I'll always come to your pity party because you have been to enough of mine!!! Sorry for the rough week. If it's any consolation, I have the same "discussion" problem (but you know that!) AND I am having the same issues with a little boy whose name starts with "M"...

HUGS!

Barbara said...

I've had weeks like that too, and I feel your pain, friend.

Frizzy said...

Nancy, I am here too. I'll stand by you through good and bad. That's what friends do. Facebook can be the devil! I am convinced of it. The loss of a friend is horrible and that alone is tough to take. Top it off with the other issues like an ear infection and a mother's worry. That makes for a rough day, week, month. I'll keep you and your family in my prayers.

Mary N. said...

Nancy,
After that kind of week you need all the sympathy you can get! I am sorry about your friend Robbi, that alone can make things hard on a person.As for the facebook - good for you for speaking up! I'm sure you are a good mother,you have a big heart. Laundry...well, if it makes you feel any better I'm behind too!

Anonymous said...

I am sorry about your friend Robbi, Nancy. May she rest in peace.

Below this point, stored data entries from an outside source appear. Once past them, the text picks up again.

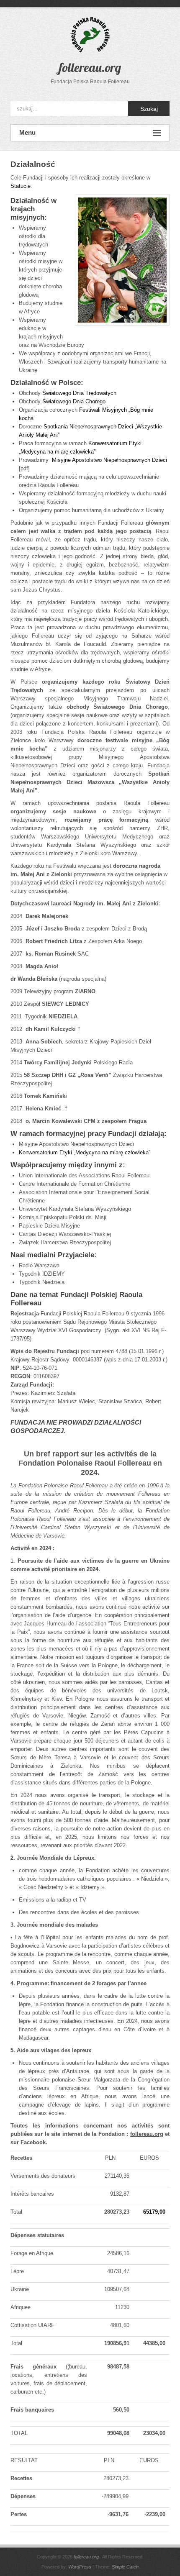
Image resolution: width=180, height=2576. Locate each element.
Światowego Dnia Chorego (73, 401)
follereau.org (90, 67)
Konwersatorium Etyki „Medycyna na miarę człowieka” (84, 1152)
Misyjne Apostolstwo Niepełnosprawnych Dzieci (109, 460)
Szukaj (149, 108)
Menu (27, 132)
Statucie (20, 186)
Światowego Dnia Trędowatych (79, 393)
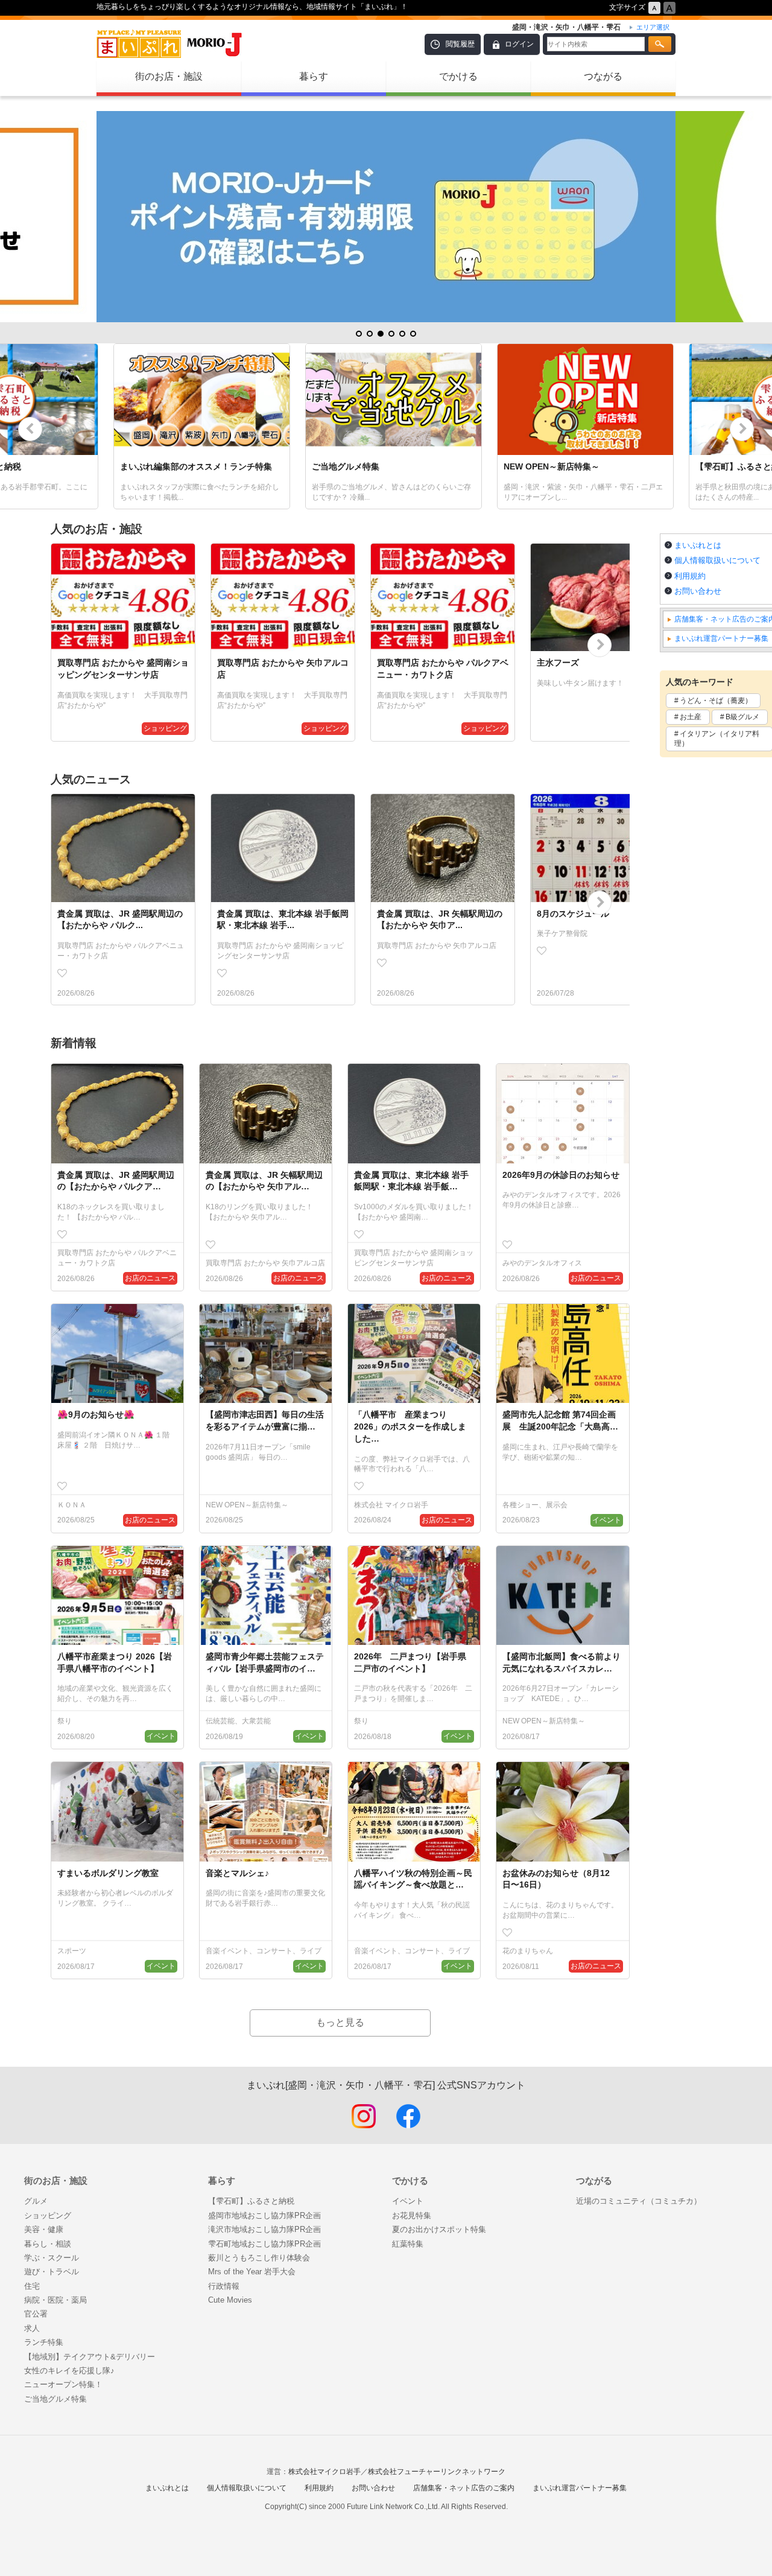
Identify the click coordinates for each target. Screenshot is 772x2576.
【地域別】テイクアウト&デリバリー (89, 2356)
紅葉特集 (407, 2243)
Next (742, 429)
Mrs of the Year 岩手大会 (252, 2271)
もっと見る (340, 2022)
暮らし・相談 (47, 2243)
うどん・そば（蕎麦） (716, 700)
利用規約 (319, 2488)
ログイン (519, 44)
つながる (603, 76)
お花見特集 (411, 2215)
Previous (30, 429)
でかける (458, 76)
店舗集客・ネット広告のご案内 (463, 2488)
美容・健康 (43, 2229)
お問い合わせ (373, 2488)
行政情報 (223, 2286)
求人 (32, 2328)
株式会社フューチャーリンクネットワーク (436, 2471)
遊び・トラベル (51, 2271)
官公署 (36, 2313)
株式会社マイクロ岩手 (324, 2471)
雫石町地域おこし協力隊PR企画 (264, 2243)
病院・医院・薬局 (55, 2299)
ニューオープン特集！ (63, 2384)
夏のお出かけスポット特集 (439, 2229)
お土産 (690, 717)
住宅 (32, 2286)
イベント (407, 2201)
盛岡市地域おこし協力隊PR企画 (264, 2215)
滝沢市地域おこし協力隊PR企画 (264, 2229)
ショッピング (47, 2215)
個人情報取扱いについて (246, 2488)
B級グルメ (742, 717)
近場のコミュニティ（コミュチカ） (638, 2201)
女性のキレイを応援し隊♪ (69, 2370)
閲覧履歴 (460, 44)
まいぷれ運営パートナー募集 (580, 2488)
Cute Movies (230, 2299)
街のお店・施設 (169, 76)
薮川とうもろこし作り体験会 (259, 2257)
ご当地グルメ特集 (55, 2398)
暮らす (313, 76)
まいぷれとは (167, 2488)
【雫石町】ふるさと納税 (251, 2201)
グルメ (36, 2201)
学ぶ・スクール (51, 2257)
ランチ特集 (43, 2342)
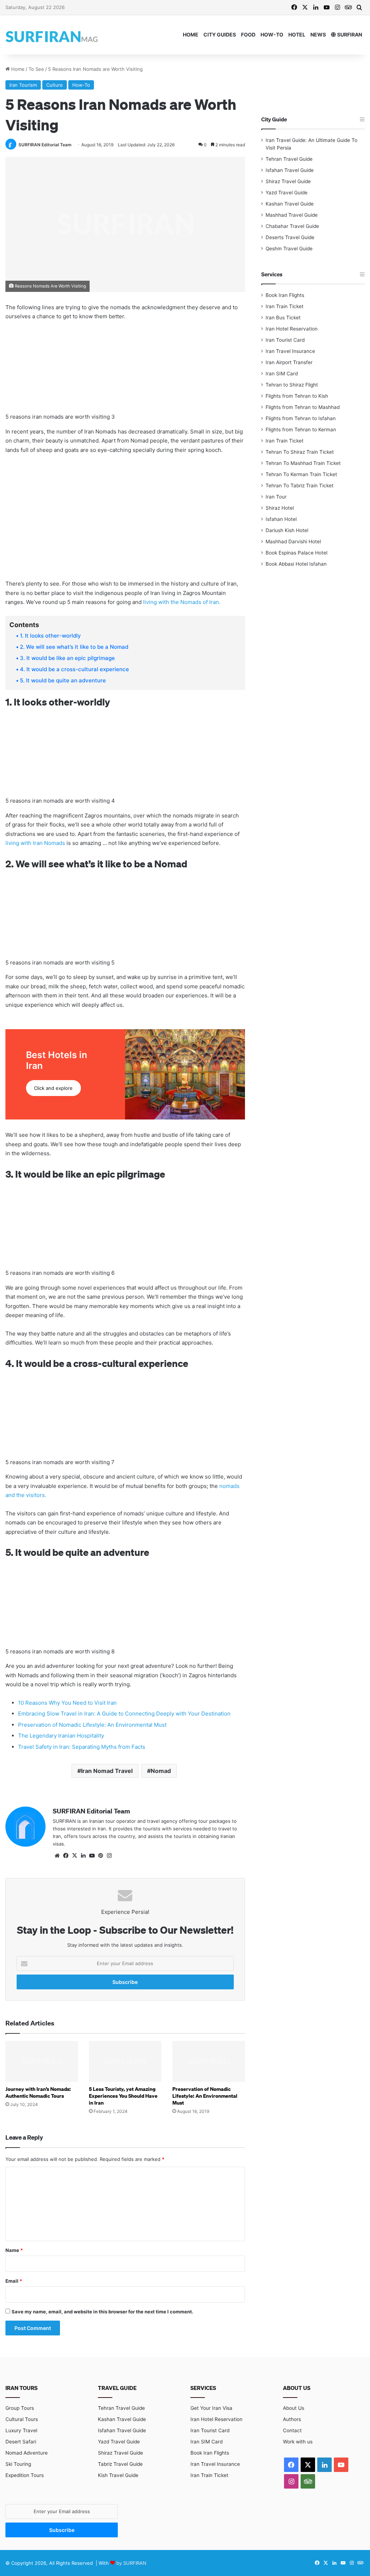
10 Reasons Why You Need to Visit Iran (67, 1702)
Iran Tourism (23, 85)
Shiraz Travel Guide (288, 181)
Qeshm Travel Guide (289, 248)
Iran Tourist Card (285, 340)
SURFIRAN (349, 34)
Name (14, 2250)
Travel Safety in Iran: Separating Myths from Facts (81, 1746)
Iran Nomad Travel (107, 1770)
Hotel (296, 34)
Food (248, 34)
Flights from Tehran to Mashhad (303, 407)
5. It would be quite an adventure (63, 680)
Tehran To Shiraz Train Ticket (300, 452)
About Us (293, 2408)
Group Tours (19, 2408)
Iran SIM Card (282, 373)
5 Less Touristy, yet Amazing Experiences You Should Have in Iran (123, 2095)
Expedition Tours (24, 2475)
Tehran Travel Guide (289, 159)
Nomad (161, 1770)
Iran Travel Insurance (290, 351)
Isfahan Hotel (281, 519)
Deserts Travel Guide (290, 237)
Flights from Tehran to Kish (297, 396)
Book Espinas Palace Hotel (296, 553)
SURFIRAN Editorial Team (45, 144)
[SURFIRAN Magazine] (52, 34)
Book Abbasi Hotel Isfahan (296, 564)
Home (190, 34)
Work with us (298, 2442)
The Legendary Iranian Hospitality (61, 1735)
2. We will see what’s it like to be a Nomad (74, 646)
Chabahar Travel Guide (292, 226)
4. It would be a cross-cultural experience (74, 669)
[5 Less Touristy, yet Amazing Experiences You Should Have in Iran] (125, 2061)
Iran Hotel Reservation (292, 329)
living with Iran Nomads (35, 843)
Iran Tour (276, 497)
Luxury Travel (21, 2430)
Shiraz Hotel (280, 508)
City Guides (219, 34)
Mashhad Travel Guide (292, 215)
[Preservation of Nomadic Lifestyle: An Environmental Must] (208, 2061)
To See (36, 69)
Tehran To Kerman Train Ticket (301, 474)
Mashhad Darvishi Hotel (293, 541)
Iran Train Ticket (285, 306)
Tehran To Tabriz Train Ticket (300, 485)
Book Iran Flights (285, 295)
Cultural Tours (21, 2419)
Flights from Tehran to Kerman (301, 429)
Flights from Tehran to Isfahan (301, 418)
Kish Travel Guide (118, 2475)
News (318, 34)
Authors (292, 2419)
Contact (292, 2430)
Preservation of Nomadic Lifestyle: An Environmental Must (92, 1724)
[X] (74, 1855)
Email (13, 2281)
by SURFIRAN (131, 2563)
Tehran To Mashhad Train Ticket (303, 463)
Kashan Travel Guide (290, 204)
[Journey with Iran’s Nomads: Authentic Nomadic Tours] (41, 2061)
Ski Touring (18, 2464)
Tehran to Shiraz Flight (292, 385)
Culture (54, 85)
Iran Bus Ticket (283, 317)
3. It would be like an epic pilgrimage (67, 658)
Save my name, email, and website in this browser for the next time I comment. (102, 2311)
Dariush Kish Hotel (287, 530)
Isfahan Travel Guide (290, 170)
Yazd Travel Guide (286, 192)
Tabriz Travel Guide (120, 2464)
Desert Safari (20, 2442)
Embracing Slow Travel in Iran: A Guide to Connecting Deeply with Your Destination (124, 1713)
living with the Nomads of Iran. (181, 602)
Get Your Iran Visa (211, 2408)
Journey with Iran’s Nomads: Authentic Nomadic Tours (38, 2092)
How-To (272, 34)
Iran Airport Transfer (289, 362)
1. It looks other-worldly (50, 635)
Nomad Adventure (26, 2453)
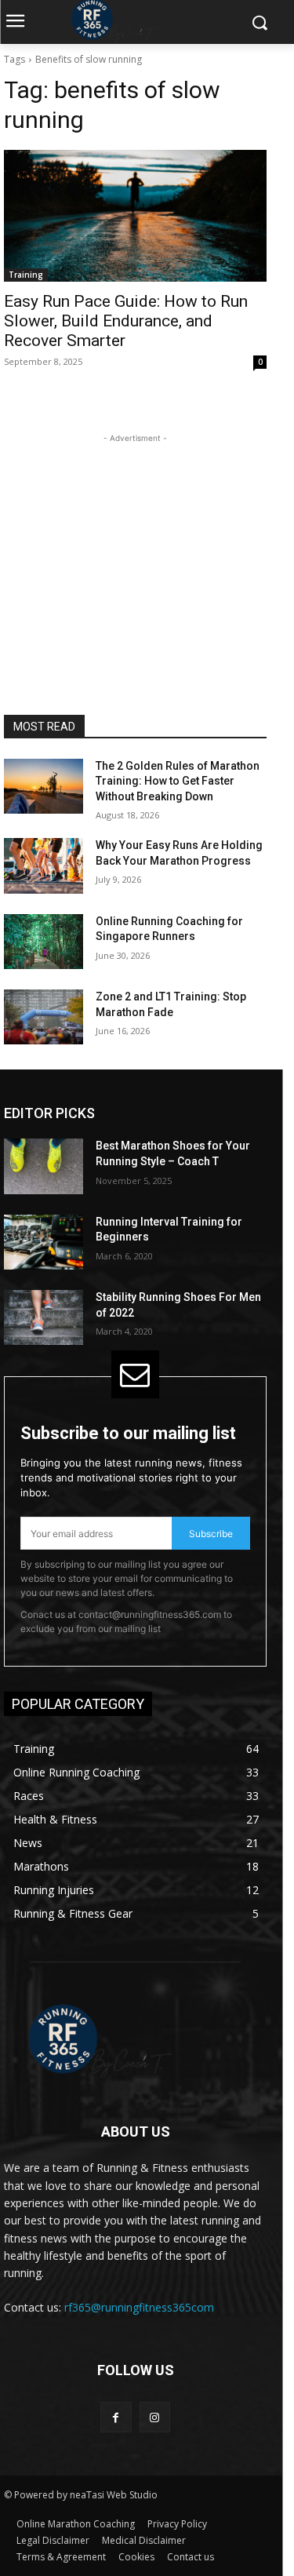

Don't worry about the pity party. We all hold them now and again. I don't mind being invited to yours at all.

I hope that this week is tons better for you.

Tracy said...

aw Nancy, I'm just so sorry about the loss of your friend, this is so tragic.
I know exactly how you feel about facebook sometimes, I've found some of the same situations with people I thought I knew.

I pray that tomorrow is a better day that is followed by a better week!
You are in my prayers:)

Judy Dudich said...

May your friend rest in the peace of the Heavenly Father forevermore...I am so sorry for your loss and sorrow.
You have been to the foot of the Cross this week Nancy...CLING TO IT to get through! You can do it!
You are NOT a failure as a mother...not even "lately"...you are a beautiful, kind, devoted, strong, faith-filled, loving mother who have children that emanate the JOY OF CHRIST!
Rest in Him...He knows what it's like to lose a close friend, He knows what it's like to be called radical and crazy for His beliefs...He knows what it's like to have children that don't behave...and He knows what failure feels like too, in the sense that He knew from the start that ALL would not be saved.
LEAN ON HIM :)
And remember that post from benmakesten the other day:
God never asks for any more than we can give.